A free humanist society requires the realisation of the co-operative essence of society: “Freedom is the progressive elimination of all the factors – physical, social, psychological which obstruct the unfolding of man’s rational, moral and creative potentialities. The function of social relationships should be to secure for individuals, as individuals, the maximum measure of freedom” (Roy 1953, 38). For Roy, freedom

is the supreme value of life, because the urge for freedom is the essence of human existence. […] [The human being’s] urge for freedom […] is undying, eternal. He may not be always conscious of it; often he is not. Nevertheless, it is the basic incentive for him to acquire knowledge and conquer environments by knowing them (Roy 1989, 496-497).

In his main philosophical work Reason, Romanticism and Revolution, published in two volumes in 1952 and 1955, Roy (1989) describes the history of how humanism, rationality, science, philosophy, art, education, and technology have since the time of the Renaissance challenged religious and supernatural authority and the struggles and contradictions involved in this development. Roy argues that modern science and philosophy were not created by the bourgeoisie, but that later the bourgeoisie “patronised them because they served their purpose” (1989, 46). He stresses that Arab philosophy was important for rescuing reason and the thought of ancient Greece while Europe was stuck in the Middle Ages (1989, 41). Arab thought “ultimately reached Europe to stimulate the age-long struggle for spiritual freedom and search for truth” so that the “examination of social political freedom – modern civilisation – resulted from that struggle” (1989, 74). Roy (1989, 42, 68-69, 74, 128, 314) especially foregrounds the importance of Averroes (1126-1198) and Avicenna (980-1037), who built on Aristotle to establish a rationalist and materialist philosophy.

Roy’s stress on Averroes and Avicenna is comparable to the work of Ernst Bloch (2019), who in his book Avicenna and the Aristotelean Left stresses the importance of Avicenna and Averroes who “embraced transformation“ (67) and advanced a “speculative materialism” (67). Whereas the Right Aristotelians believe in supernatural powers that kept humans from struggling for liberation, Left Aristotelians struggle for humanism.

Humanism is internationalist and cosmopolitan; it wants to organise society as a “cosmopolitan commonwealth of free men and women” combined with “a spiritual community, not limited by the boundaries of National States – capitalist, fascist, communist or of any other kind – which will gradually disappear under the impact of cosmopolitan Humanism” (Roy 1953, 35).

A radical humanist society includes cultural democracy: “Its culture will be based on universal dissemination of knowledge and incentive to scientific and all other kinds of creative activity” (Roy 1953, 46). Roy argues that

side by side with the efforts to change economic conditions, efforts should be made to create a cultural atmosphere in which the value of freedom will be appreciated by a larger and larger number of people, an atmosphere in which it will be possible to make more and more people feel the urge for freedom, feel that they are human beings and as such capable of experiencing freedom, here and now (1950a, 188-189).

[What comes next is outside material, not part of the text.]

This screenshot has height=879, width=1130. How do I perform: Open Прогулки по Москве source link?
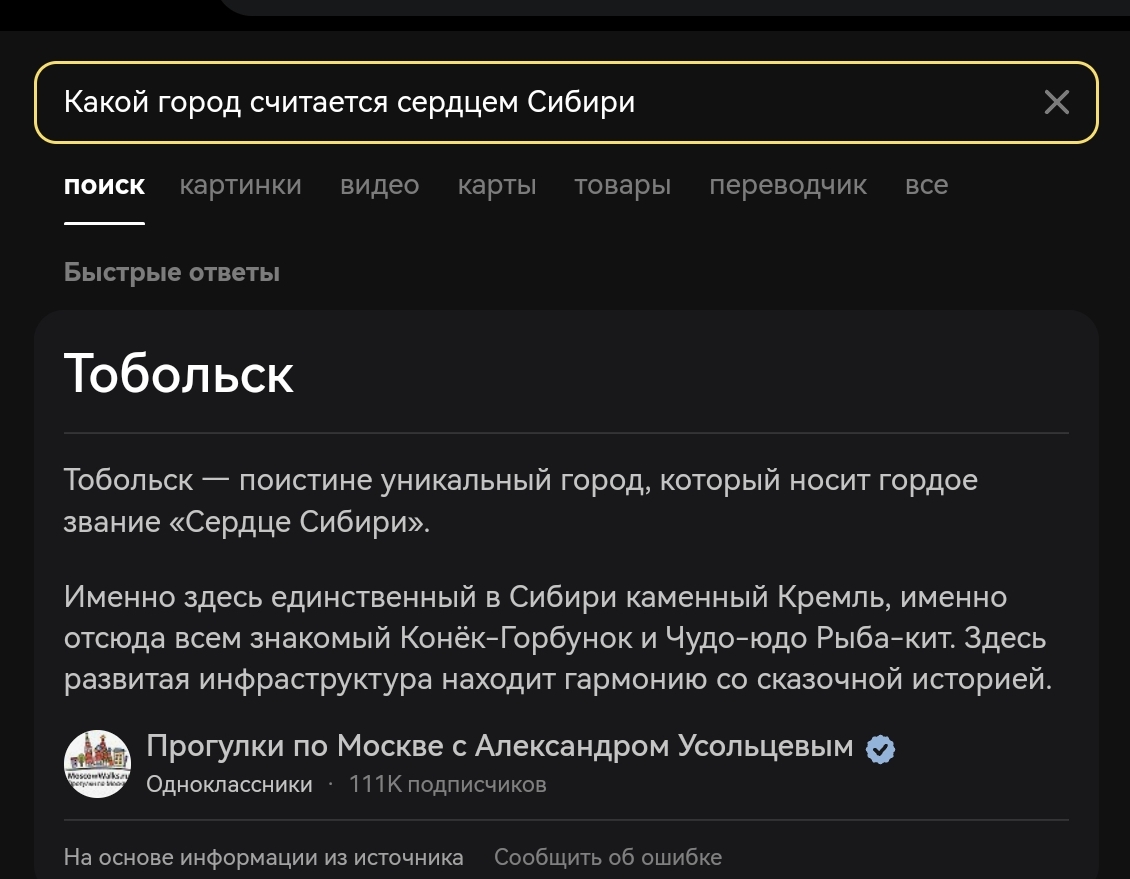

Freedom requires “economic betterment and [democratic] political institutions” (1950a, 191) as well as a culture of “freedom of thought and judgment” and the advancement of “the spirit of enquiry and the ability to distinguish between right and wrong” (190).

Roy opposes both economic and political forms of dictatorship. He argues for economic, political and cultural democracy: “According to Marx, under Socialism, human reason will overcome irrational forces which now tyrannise the life of man” (1953, 18). Roy argues for a radical humanist society that is a grassroots democracy based on people’s committees in politics and co-operatives in the economy. In such a society, local democracy is strengthened (1953, 43). Such committees are also “the school for the political and civic education of the citizen” (1953, 36). For Roy (1989, 474), humanist democracy is “a network of local political schools”: “Every citizen will be informed and consulted for his opinion about the affairs of the state, that is, the political administration of his society” (Roy 1949, 939).

The humanist economy produces for human needs (Roy 1953, 46). It consists of

a network of consumers’ and producers’ co-operatives, and the economic activities of the society shall be conducted and co-ordinated by the people through these institutions. The co-operative economy shall take full advantage of modern science and technology and effect equitable distribution of social surplus through universal social utility services (Roy 1953, 69).

A radical humanist democracy is based on “People’s Committees as the primary constituents of the democratic State, and co-operatives as the primary units of the co-operative Commonwealth” (1953, 70): “Economic democracy is no more possible in the absence of political democracy than the latter is in the absence of the former” (1989, 472).

Roy (1989, 355-358) argues that Kant’s (1724-1804) idealism is based on a dualism of ideas and the thing-in-itself, subject and object, noumenon and phenomena, appearance and reality, science and philosophy, and nature and mind; and that it therefore developed a dogmatic ethics that together with the approaches of Herder (1744-1803), Fichte (1762-1814), and Lessing (1729-1781) advanced German nationalism. Roy (1989, Chapter XVIII) writes that Hegel’s (1770-1831) dialectical philosophy overcame Kant’s dualism, stressing the creativity of the human mind and therefore humanism.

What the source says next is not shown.